SpAG: no issues noted

TaV: I struggled with the overly casual tone in some places. “Dang” near the end seemed like serious under-emphasis for having one’s eyeballs pecked at, took me out of the story right at the end.

Eval: Interestingly creepy take on the prompt. I liked it. The Egypt reference could be dropped with no impact. I think this suffered a bit from the voice, it’s very matter of fact throughout and doesn’t seem to change when the MC discovers his fate.

Reac: I liked this but I think it could be polished some more. There is also a little ambiguity at the end as to why the woman is screaming? From the crows picking out the eyes seems the most logical but it’s still a bit vague.


Scaring The Crows Away A. Nony. Mous.
SpAG: 4
TaV: 3.5
Eval:3.5
Reac: 3.5
Total: 14.5


SpAG: “Some of ‘em seemed afraid to come too close, though my mouth was full of straw.” The phrases don’t seem to correlate to each other. Dialect didn’t read well some places

TaV: Consistent but loses some impact because of some nits with the vernacular. “…seated atop the piler straw massed…” I had to read a couple times to understand this. “Pile-uh” or “Pile-er” would have helped in this case. I find fully phonetic dialect works about 85% of the time but you have to get creative with the other 15%.

Eval: Overall nicely done but I am still not sure quite what is happening with the MC. Is he already a scarecrow? Is he human that’s had his clothes stuffed with straw? I like ambiguous endings at times, not always ambiguous stories. We have no idea why the MC is in this state.

Reac: I’m torn on this, it has a lot of potential and I wanted to like it more but some of the technical bits already mentioned made this a harder and more confusing read than I it could have been.


The Reaping A(lso).

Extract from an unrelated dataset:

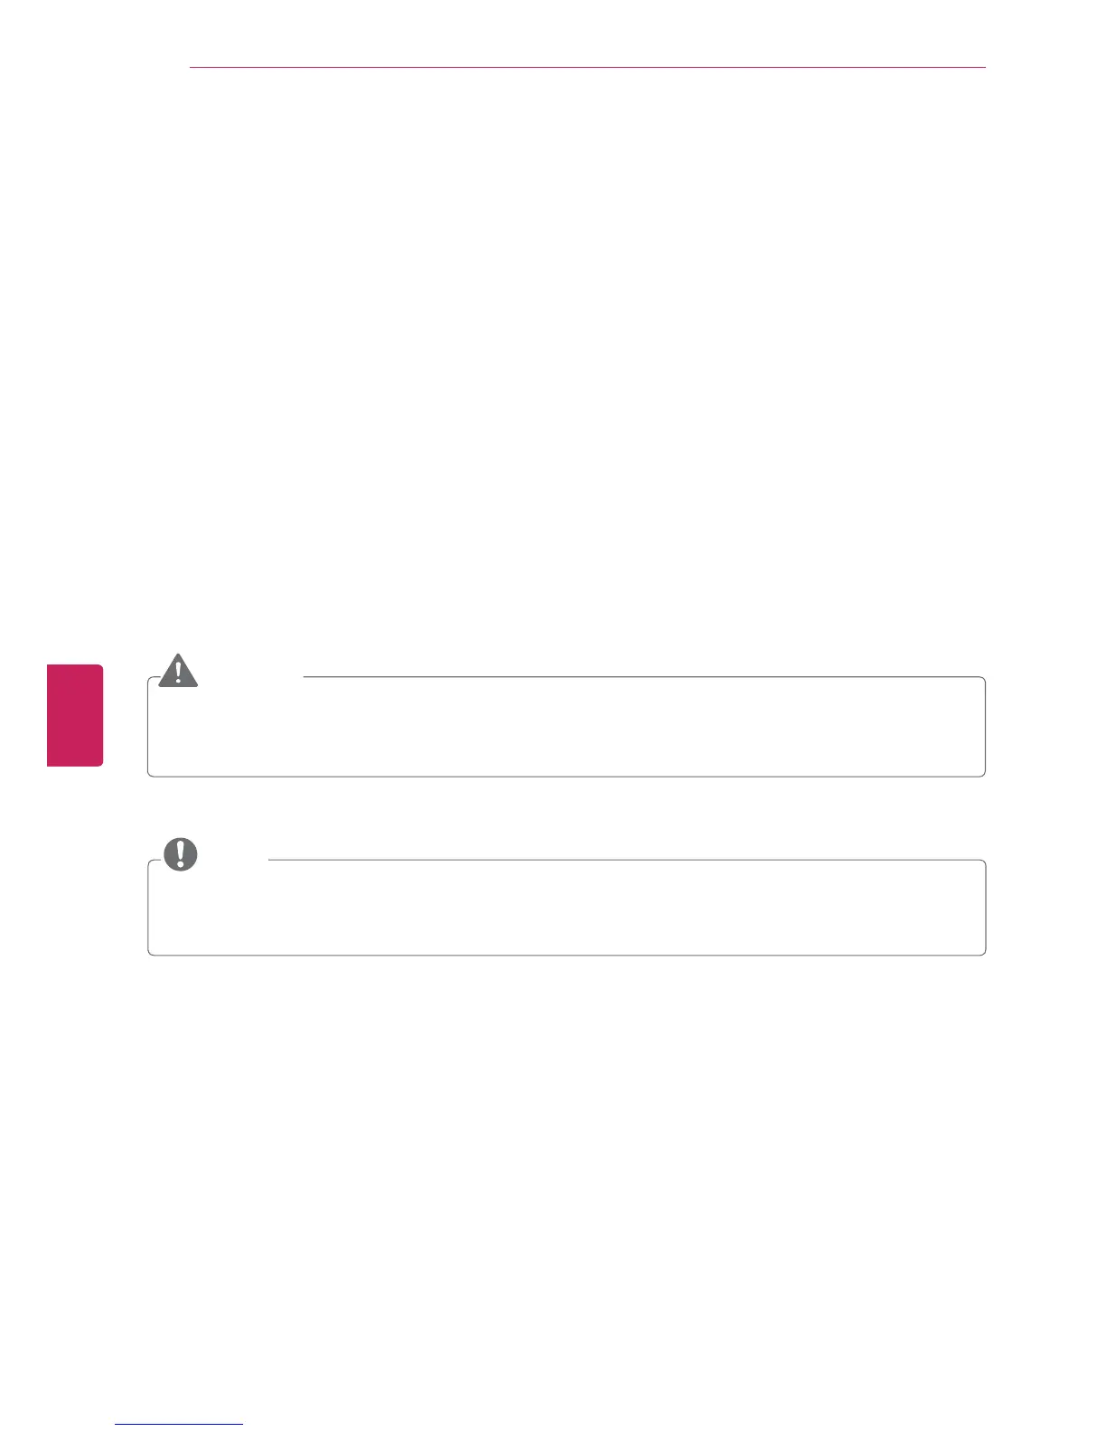The image size is (1106, 1432).
Task: Click the note exclamation circle icon
Action: click(181, 853)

Nony. Mous.

SpAG: 3
TaV: 2
Eval: 2
Reac: 2
Total: 9


SpAG: “Caw, caw,” cawed - I cringed hard at these. The dialogue descriptor was not necessary and definitely should not be the same as the actual dialogue…

TaV: “It looked like the bipedal predator who planted the fields, yet it was immobile.” This did not seem the voice of a crow. It’s very dry and robotic, honestly. The voice and perspective also do a hard left when it switches from Blackie to the salesman. Not very consistent or engaging

Eval: This was a disjointed read. The sales pitch had too many “and that’s not alls,” it got repetitive quickly. I didn’t care about the features of the robot. Things like still being from the perspective of the crow and using the word ‘flamethrower,’ for example, did not allow me any suspension of disbelief.

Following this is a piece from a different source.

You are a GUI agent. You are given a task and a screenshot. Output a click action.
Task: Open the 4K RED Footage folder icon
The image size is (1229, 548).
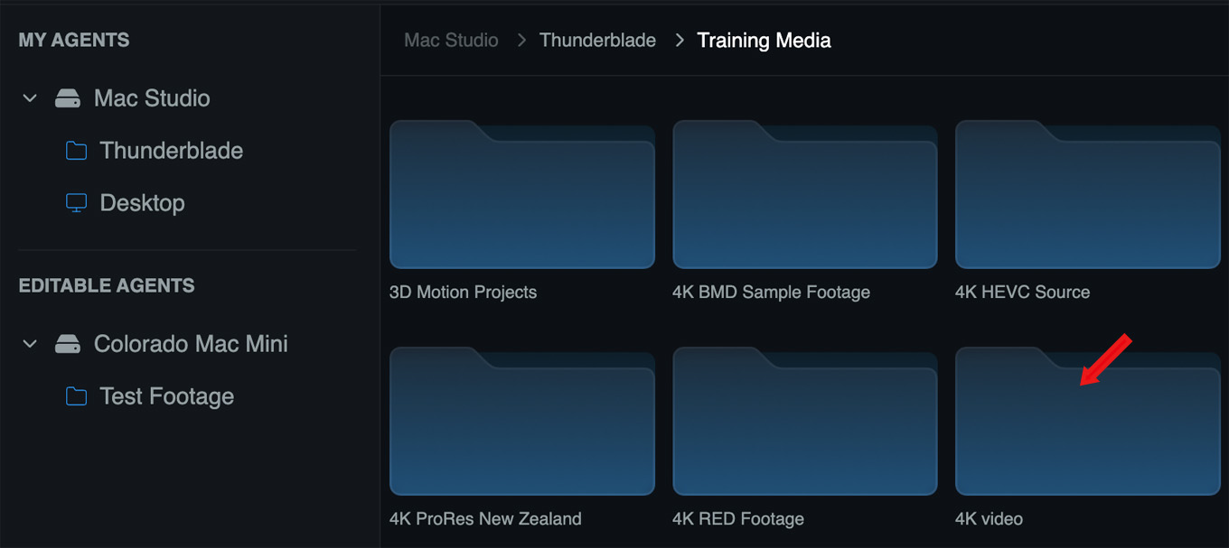click(x=804, y=422)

Reac: Some qualitative and quantitative challenge for me with this piece, noted above.



Math And Aftermath bdcharles

SpAG: “Paulie said it called his sister Jan into the fields where it filled her depressed little soul with ballads of escape and astonishment and that’s why she fled over the suicidal rainbow.” Bit of a run-on, definitely stumbled over it when reading. No other issues noted.

TaV: “I’m not certain, but this comment seems borderline offensive.” That one jarred the story out of the voice…it was hard to swallow that his sister is gone and he finds something ‘borderline offensive.’

Eval: Nice take on the prompt, a bit of Pennywise in this scarecrow but not in an obvious way. I like the way you used a double-dash for the scarecrow’s dialogue, this was very effective at helping ‘hear’ that character in the way I think you intended. Pi as an eternal torture is bloody brilliant.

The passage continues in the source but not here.